Yıl 1972, son devrin ünlü bilim ve gönül adamı, Pakistanlı Prof.Dr. Muhammed Hamdullah’la İzmir’de yaptığım röportajı özet olarak siz okurlarımla paylaşmak istiyorum. Tercümanlığımızı değerli hocam Prof Dr. Hayrettin Karaman yaptılar.
İDRİS YAVUZ; Üstadım! Benim sorum; İslam dininin diğer dinlerden farkı nedir?
MUHAMMED HAMDULLAH; Efendim! İslam dini en son, en mükemmel bir dindir. Bu dinin gelmesinde bir zaruret vardı. İslam; ilme, akla ve mantığa uygun bir dindir. Diğer dinler, bu gün insanların ihtiyacına cevap verecek durumda değildir.
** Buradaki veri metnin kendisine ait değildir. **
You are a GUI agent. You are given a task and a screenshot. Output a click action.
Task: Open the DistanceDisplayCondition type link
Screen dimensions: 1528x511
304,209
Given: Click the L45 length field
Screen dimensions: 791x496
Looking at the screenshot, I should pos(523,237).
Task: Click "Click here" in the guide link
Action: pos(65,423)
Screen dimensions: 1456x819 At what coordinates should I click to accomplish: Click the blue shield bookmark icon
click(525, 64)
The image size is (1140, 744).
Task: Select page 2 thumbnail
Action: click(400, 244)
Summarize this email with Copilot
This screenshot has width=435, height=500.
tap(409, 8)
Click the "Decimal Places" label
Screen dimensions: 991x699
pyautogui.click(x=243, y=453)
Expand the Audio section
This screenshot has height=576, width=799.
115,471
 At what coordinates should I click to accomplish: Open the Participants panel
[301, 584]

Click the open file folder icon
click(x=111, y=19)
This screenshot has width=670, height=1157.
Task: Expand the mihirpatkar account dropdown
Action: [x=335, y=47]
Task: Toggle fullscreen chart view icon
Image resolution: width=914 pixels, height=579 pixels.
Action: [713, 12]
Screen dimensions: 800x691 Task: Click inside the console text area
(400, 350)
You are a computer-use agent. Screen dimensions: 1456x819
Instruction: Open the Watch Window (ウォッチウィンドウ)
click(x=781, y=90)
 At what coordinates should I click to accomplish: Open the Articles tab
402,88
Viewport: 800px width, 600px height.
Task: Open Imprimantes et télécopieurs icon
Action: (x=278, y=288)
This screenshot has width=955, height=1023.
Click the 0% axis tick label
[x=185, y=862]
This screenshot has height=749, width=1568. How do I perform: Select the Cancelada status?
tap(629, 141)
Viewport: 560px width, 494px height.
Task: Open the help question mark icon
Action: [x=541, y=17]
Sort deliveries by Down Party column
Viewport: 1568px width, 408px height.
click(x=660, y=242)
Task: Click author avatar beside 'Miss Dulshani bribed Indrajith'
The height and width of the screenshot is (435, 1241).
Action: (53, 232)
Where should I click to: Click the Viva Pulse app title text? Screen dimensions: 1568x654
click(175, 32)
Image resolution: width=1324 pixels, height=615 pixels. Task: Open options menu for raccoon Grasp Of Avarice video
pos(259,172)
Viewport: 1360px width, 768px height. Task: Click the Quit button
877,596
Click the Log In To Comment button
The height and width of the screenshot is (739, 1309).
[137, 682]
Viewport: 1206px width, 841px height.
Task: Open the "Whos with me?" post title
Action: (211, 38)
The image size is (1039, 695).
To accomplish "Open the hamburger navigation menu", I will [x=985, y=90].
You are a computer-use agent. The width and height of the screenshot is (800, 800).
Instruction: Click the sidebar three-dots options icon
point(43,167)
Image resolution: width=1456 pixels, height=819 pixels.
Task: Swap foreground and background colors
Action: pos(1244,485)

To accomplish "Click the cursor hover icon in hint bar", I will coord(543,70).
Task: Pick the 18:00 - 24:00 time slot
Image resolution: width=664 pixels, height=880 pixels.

İDRİS YAVUZ; Üstadım, bu konuyu biraz açar mısınız?
MUHAMMED HAMDULLAH; Eskiden beri bilinen, ilkel dinlerden BRAHMANİZM’DE 400 milyon civarında tanrı olduğunu biliyoruz. Bu dine inananların sayısı bu kadar yoktur. Brahmanizm’de inanandan çok tanrı vardır. Bu tanrıların başı da bir öküzdür. Hayâ ederek söylüyorum;. Brahmanlar, günahlarının affı için öküzlerin idrarını içerler. Böyle bir din, insanlık dini olamaz. Bu konuda daha fazla konuşmak istemiyorum.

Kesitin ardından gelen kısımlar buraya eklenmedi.